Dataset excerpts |
-----

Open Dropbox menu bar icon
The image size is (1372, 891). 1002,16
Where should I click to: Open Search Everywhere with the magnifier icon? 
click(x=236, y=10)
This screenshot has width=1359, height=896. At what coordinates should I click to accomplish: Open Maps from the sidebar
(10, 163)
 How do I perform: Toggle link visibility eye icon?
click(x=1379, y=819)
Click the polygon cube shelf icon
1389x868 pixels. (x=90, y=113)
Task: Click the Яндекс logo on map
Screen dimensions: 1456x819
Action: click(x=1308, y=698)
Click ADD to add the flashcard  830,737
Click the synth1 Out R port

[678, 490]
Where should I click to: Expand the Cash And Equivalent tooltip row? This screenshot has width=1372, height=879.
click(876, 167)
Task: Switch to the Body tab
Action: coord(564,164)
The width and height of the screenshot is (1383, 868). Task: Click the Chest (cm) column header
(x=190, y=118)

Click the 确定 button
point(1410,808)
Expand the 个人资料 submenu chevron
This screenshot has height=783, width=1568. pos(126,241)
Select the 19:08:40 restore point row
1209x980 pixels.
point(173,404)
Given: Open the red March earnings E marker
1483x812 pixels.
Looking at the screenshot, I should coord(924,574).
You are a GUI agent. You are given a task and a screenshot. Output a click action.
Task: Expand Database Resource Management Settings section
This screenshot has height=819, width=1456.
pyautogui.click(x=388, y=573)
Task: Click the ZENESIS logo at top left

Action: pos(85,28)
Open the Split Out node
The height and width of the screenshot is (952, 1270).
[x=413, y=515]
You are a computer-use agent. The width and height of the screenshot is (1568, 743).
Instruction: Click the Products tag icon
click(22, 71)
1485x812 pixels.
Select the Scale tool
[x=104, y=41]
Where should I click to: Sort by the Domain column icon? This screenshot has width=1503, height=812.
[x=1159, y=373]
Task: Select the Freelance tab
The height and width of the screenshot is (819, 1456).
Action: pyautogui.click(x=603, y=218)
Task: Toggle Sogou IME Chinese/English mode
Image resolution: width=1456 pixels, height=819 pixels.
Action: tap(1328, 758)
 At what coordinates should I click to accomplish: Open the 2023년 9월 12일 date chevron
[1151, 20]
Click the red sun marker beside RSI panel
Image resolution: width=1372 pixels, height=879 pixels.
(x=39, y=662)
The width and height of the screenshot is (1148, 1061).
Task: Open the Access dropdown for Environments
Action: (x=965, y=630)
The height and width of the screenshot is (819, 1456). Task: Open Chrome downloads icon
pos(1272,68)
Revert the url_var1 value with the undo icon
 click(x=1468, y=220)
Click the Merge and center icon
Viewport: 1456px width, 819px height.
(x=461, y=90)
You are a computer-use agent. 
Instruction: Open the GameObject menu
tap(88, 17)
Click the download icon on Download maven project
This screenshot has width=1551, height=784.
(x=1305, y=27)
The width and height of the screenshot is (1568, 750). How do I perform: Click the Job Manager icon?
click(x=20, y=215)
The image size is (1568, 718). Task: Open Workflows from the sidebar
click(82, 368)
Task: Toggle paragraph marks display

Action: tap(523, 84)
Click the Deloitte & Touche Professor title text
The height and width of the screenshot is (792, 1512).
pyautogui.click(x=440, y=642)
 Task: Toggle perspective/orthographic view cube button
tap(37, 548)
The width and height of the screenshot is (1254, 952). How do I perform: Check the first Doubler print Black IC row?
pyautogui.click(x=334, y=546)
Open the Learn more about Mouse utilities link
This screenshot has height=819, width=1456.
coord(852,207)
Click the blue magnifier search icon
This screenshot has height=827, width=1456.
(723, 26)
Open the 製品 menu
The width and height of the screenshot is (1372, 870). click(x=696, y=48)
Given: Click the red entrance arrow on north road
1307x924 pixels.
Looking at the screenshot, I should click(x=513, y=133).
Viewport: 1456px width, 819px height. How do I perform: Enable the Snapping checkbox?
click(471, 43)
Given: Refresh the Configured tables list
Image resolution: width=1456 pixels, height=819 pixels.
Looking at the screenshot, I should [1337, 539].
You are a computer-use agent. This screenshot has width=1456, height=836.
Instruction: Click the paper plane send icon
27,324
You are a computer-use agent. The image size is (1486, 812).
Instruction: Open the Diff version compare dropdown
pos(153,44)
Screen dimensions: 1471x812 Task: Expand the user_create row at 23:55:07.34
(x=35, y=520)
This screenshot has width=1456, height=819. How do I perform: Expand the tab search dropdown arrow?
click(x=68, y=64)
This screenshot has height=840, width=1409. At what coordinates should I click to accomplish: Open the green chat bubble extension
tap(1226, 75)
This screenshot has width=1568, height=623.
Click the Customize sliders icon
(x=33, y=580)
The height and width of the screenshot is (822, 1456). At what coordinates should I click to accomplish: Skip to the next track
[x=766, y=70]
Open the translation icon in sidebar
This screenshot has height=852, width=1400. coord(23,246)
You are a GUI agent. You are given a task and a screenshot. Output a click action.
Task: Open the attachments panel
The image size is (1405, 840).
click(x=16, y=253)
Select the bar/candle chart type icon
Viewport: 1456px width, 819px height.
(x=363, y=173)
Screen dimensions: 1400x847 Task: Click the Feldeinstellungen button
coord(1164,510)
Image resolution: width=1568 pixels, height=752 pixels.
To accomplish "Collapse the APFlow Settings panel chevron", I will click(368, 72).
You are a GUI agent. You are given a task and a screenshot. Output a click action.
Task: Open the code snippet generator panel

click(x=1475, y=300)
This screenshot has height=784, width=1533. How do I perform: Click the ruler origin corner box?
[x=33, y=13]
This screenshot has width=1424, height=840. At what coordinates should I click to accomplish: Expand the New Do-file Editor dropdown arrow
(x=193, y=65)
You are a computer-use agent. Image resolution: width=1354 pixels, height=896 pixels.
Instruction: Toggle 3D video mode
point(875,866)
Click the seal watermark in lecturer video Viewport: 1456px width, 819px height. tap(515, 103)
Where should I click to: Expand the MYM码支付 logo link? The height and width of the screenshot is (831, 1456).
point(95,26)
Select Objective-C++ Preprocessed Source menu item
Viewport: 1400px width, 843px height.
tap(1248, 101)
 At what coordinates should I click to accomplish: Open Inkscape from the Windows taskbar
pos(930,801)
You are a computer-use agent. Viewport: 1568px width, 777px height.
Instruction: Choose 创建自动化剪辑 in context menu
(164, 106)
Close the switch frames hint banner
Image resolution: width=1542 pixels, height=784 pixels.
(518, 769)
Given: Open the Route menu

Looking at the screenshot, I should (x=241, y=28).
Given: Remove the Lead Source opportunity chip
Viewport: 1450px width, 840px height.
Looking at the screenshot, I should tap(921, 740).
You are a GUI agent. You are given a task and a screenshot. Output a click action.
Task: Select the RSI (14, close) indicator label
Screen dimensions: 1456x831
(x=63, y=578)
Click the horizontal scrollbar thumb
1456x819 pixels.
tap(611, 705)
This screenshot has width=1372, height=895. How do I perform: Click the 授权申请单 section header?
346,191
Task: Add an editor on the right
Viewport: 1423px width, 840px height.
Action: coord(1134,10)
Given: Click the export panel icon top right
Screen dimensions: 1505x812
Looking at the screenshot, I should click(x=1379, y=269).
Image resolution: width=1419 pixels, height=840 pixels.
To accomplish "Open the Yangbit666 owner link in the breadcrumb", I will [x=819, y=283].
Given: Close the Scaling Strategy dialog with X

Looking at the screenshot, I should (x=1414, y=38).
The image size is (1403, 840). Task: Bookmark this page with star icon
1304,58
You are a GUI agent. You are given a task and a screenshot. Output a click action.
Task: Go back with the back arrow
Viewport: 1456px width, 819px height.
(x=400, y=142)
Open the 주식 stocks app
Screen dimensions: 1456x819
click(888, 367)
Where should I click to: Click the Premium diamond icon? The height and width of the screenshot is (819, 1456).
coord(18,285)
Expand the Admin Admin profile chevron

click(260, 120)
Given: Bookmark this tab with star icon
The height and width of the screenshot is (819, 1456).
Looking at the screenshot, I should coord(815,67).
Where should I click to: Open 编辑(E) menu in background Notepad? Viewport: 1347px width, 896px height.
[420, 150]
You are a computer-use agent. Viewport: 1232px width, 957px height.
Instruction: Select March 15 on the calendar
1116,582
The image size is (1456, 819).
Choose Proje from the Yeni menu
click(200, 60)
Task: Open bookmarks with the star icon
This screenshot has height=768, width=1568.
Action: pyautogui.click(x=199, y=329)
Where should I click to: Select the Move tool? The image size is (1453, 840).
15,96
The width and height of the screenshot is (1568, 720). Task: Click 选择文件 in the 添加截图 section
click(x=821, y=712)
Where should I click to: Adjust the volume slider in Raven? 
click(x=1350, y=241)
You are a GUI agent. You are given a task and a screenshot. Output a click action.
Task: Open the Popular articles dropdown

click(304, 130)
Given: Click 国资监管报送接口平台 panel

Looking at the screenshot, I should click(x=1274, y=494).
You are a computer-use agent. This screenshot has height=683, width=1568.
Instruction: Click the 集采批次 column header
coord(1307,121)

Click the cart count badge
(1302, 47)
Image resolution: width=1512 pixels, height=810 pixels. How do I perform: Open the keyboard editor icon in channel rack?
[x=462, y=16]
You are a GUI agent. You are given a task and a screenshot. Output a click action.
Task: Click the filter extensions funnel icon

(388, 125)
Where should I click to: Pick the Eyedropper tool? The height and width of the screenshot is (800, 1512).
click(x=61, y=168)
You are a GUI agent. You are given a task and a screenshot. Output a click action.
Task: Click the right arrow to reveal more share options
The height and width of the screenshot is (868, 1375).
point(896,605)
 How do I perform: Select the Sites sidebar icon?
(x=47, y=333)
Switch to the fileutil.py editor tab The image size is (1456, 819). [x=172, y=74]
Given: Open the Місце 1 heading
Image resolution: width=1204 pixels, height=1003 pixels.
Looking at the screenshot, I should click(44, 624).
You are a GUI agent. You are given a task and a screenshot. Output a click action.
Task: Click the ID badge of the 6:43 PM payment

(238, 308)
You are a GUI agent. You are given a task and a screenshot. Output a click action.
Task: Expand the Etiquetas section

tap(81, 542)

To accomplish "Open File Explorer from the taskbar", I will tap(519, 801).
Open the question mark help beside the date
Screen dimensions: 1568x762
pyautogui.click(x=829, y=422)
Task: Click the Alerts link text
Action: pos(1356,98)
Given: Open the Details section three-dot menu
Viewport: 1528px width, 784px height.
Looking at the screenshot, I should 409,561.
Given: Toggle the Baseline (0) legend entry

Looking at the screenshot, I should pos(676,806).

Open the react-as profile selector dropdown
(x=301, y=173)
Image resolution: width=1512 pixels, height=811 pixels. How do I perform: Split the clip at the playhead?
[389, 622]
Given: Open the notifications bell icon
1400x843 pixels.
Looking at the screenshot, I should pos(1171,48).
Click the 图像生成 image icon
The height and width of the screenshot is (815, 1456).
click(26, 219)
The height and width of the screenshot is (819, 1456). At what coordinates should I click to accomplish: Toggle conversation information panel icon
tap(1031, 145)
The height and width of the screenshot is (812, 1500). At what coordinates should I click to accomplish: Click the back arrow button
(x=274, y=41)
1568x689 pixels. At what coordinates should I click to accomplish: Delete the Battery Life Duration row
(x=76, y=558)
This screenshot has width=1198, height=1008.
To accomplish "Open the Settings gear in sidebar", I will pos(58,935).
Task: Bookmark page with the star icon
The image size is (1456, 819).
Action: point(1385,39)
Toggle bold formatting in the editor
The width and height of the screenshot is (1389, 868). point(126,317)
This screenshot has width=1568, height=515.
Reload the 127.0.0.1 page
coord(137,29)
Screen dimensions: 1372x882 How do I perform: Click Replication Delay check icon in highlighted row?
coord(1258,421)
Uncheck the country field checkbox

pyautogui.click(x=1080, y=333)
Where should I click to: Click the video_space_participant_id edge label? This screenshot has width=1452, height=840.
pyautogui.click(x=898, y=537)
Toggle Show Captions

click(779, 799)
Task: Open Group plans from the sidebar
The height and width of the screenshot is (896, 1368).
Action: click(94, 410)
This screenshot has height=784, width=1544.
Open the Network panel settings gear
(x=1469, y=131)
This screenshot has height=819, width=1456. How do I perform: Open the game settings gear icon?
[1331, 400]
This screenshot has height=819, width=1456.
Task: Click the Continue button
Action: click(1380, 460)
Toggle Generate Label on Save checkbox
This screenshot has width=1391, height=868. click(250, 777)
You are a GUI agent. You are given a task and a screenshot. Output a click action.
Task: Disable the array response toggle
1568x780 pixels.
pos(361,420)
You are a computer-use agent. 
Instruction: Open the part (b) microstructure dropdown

-----

DESCRIPTION OF THE TASK | Set down, please, the lines from the line holding "This screenshot has width=1568, height=515." through the final line of the data, exactly and with nothing added.

SOLUTION TO THIS PROBLEM |
This screenshot has width=1568, height=515.
Reload the 127.0.0.1 page
coord(137,29)
Screen dimensions: 1372x882 How do I perform: Click Replication Delay check icon in highlighted row?
coord(1258,421)
Uncheck the country field checkbox

pyautogui.click(x=1080, y=333)
Where should I click to: Click the video_space_participant_id edge label? This screenshot has width=1452, height=840.
pyautogui.click(x=898, y=537)
Toggle Show Captions

click(779, 799)
Task: Open Group plans from the sidebar
The height and width of the screenshot is (896, 1368).
Action: click(94, 410)
This screenshot has height=784, width=1544.
Open the Network panel settings gear
(x=1469, y=131)
This screenshot has height=819, width=1456. How do I perform: Open the game settings gear icon?
[1331, 400]
This screenshot has height=819, width=1456.
Task: Click the Continue button
Action: click(1380, 460)
Toggle Generate Label on Save checkbox
This screenshot has width=1391, height=868. click(250, 777)
You are a GUI agent. You are given a task and a screenshot. Output a click action.
Task: Disable the array response toggle
1568x780 pixels.
pos(361,420)
You are a computer-use agent. 
Instruction: Open the part (b) microstructure dropdown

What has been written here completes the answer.